Flash: Eva Eliav
Owen’s nursing a tiny cup of espresso. He’s added brown sugar, five bags full. But he doesn’t drink. It’s the grainy darkness he’s hooked on, the bittersweet fragrance.
He met a woman named Sophie when he was young. She never wanted children or a life.
“I hate feeding,” she told him. “Children need feeding.”
“I’ll feed them,” Owen said, but she just laughed.
“So what’s the point of us?” Owen pleaded.
“Silly,” said Sophie, “the point is not giving in. Not doing the worst thing.”
The worst thing was breeding.
It was Sophie who kept him honest, kept him strong, kept him from walking through doors he didn’t believe in. Sometimes he felt so desperate to be happy, instinct could drag him anywhere it wanted. But Sophie was too beautiful to lose over a small matter of genes being passed on. Immortality for atheists.
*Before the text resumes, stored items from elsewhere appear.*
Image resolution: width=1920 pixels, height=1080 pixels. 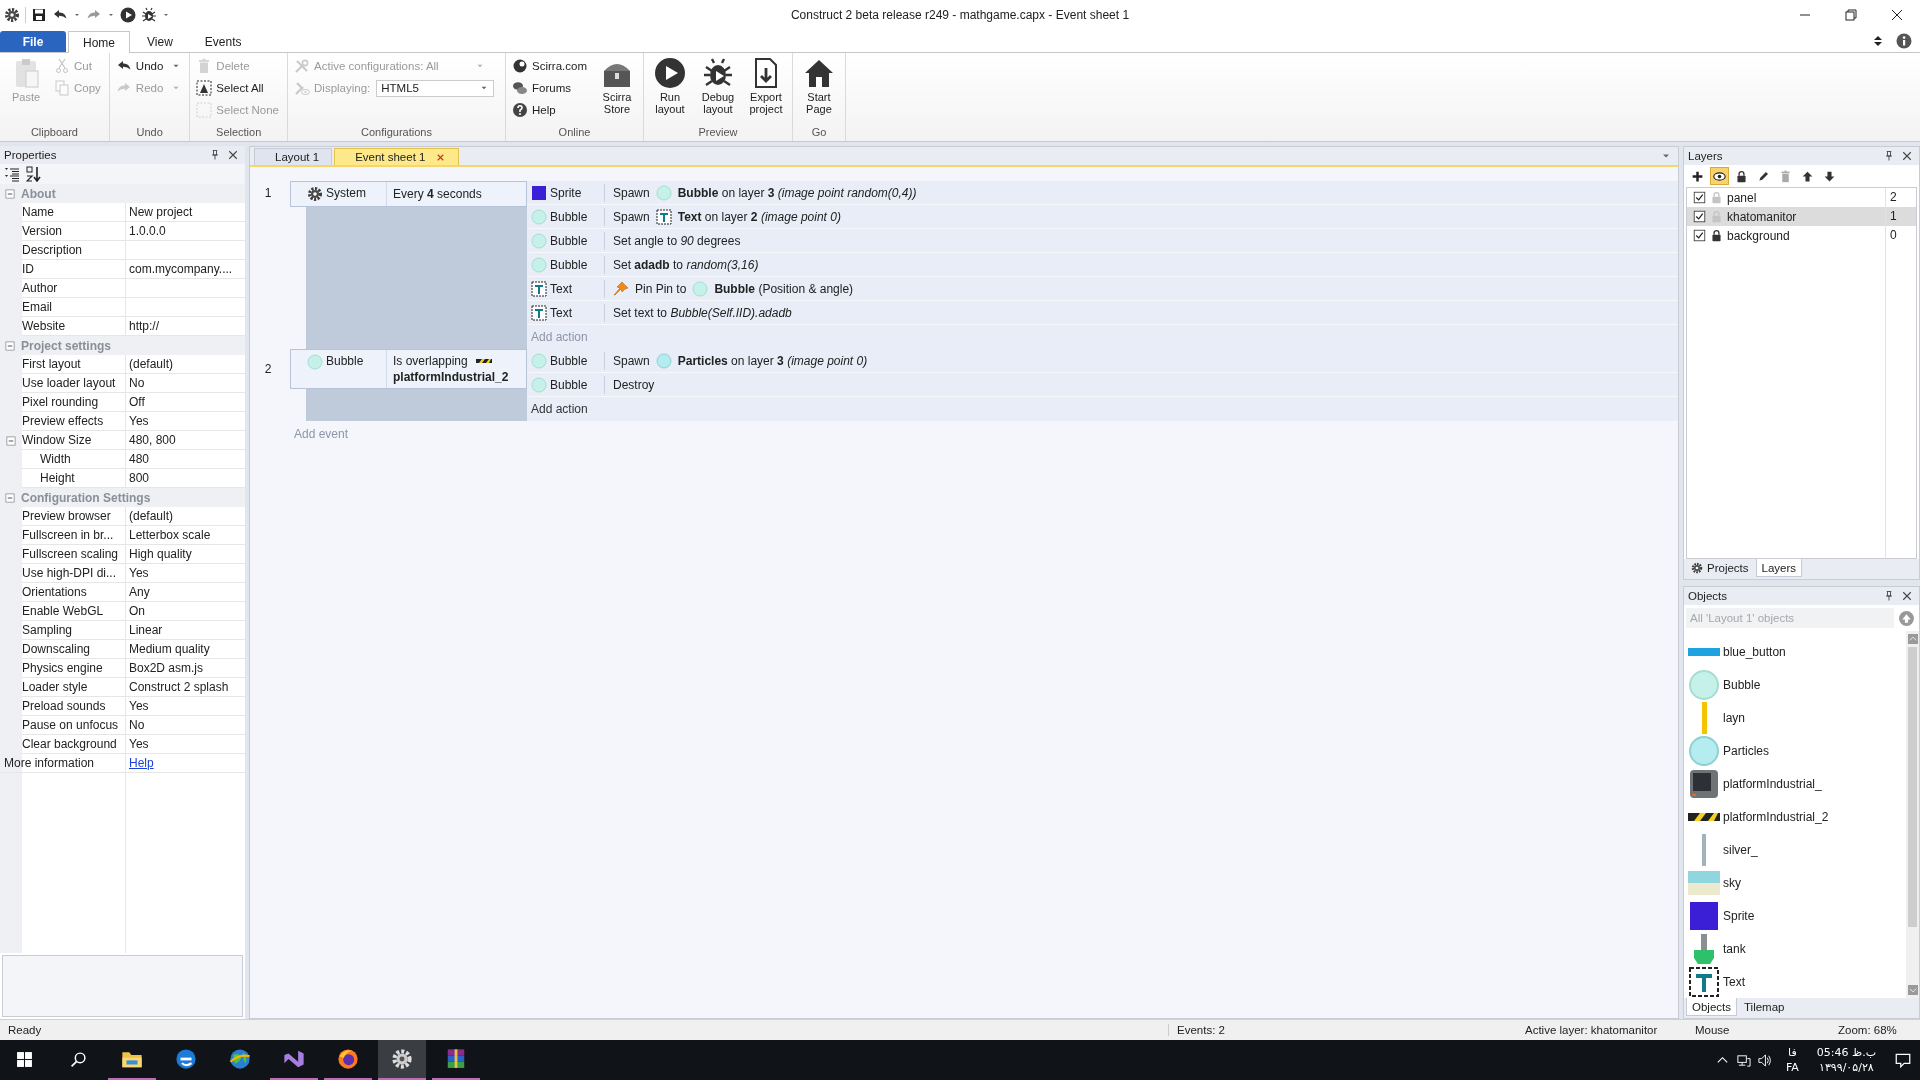 What do you see at coordinates (1790, 618) in the screenshot?
I see `filter-field: All 'Layout 1' objects` at bounding box center [1790, 618].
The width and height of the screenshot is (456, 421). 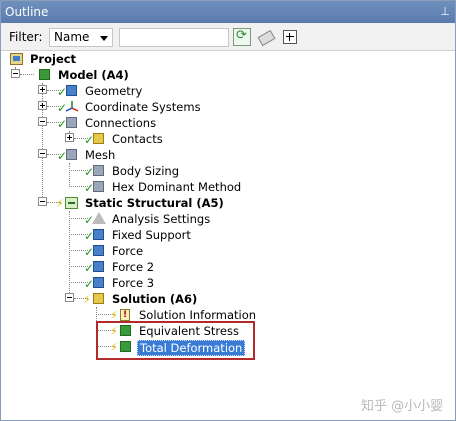 What do you see at coordinates (68, 107) in the screenshot?
I see `coordinate-axes-icon: ✓` at bounding box center [68, 107].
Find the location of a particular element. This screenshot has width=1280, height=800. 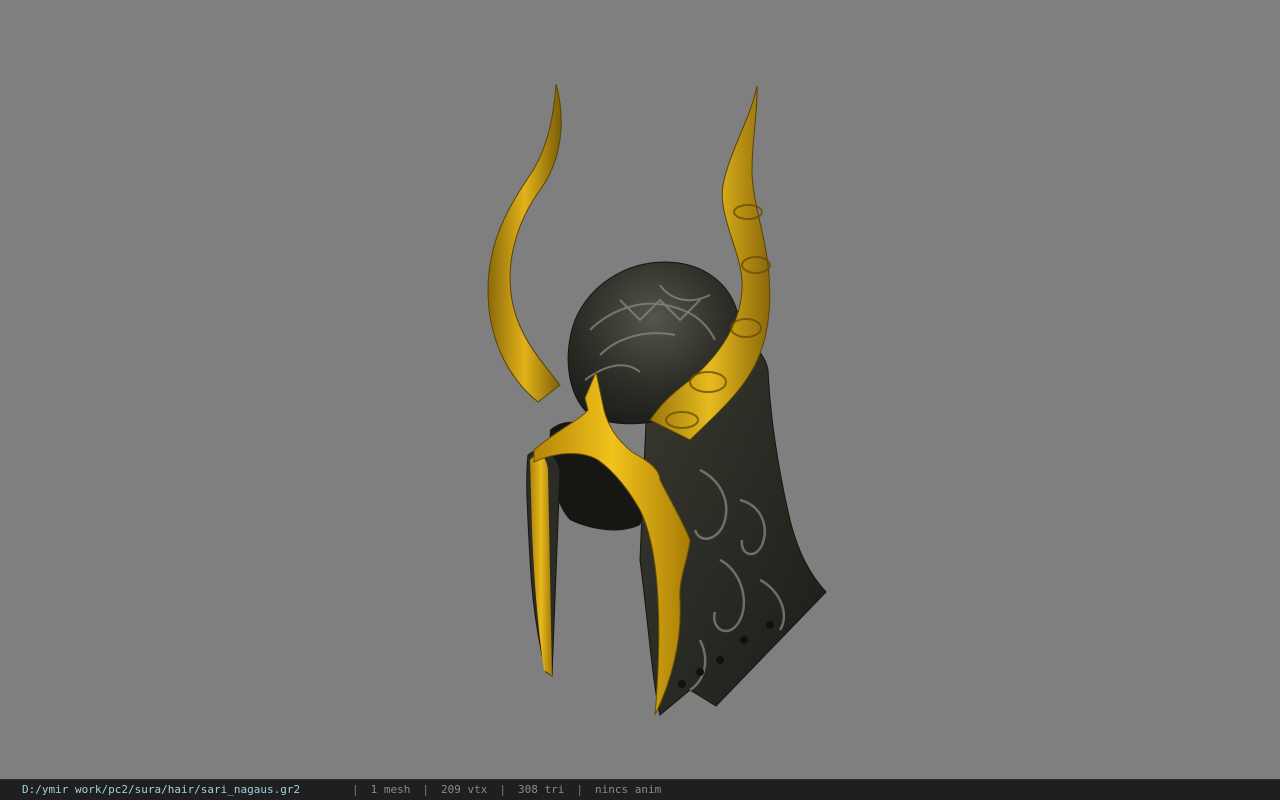

triangle-count: 308 tri is located at coordinates (541, 790).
Immortality. Owen wonders as he fiddles with his coffee, stirring it again with a tiny spoon. Odd that he’s still wondering about this. He heard about a boy, a two year old, who remembered having a past life as a pilot. Remembered impossible details. His parents, devout Christians, were easily, too easily persuaded. Owen grimaces. A brief unbearable pity fills his chest, he’s not certain if for them or for himself.
It’s becoming less and less possible for him to separate fiction from reality, to register facts. Everything is a tangle: perceptions, memories, hopes, illusions, fears. Most of all, fears.
It’s midsummer. Hot. The breeze smells of drying grass and rotting fruit, and just a whiff of something more disturbing. Melting animal matter. Pigeons flutter beside his table like large gray moths drawn to the fires of decay.
Would any of it have been different if Sophie had stayed? Nothing changes, Sophie liked to say. Sure the first time–breathing, drinking, eating, loving–feels like a burst of creation, feels like freedom. After that, the pattern becomes clear. You realize you can sleepwalk through your life. Your awake, alert presence isn’t required.
Incorruptible as gold, lovely Sophie. Made her plans in secret and carried through. Or maybe it was an accident, after all. A misstep in the darkness, in the rain.
Owen scrubs at his eyes with a napkin, then crumples it and pushes it into a pocket. Too personal to leave for the waiter.
A woman strolls by carrying a newborn. Fresh pink limbs. Blood swiftly flowing, bright and clean. Comfortable upside down. Arms and legs stretched out like a frog. The woman’s face transformed, transfigured with love.
He glances at his watch. Ellen’s on time. He sees her unfolding herself from an ancient Fiat.
The first time they were together, she took her clothes off. Every single thing. Her flesh was blurry, soft, like pictures made from sand that have lost their edges.
“I’m forty,” she said humbly.
Owen startled himself by thinking, not too late.
He didn’t strip naked, not completely. He left his underwear on till the last moment.
She stared at his tattoos.
“Spiders and roses,” she grinned. “That reminds me of the things my children paint.”
Owen raised an eyebrow.
“Old maid teacher,” she said.
Maybe we get what we wish for, Owen thinks, but not in the way we plan it or imagine.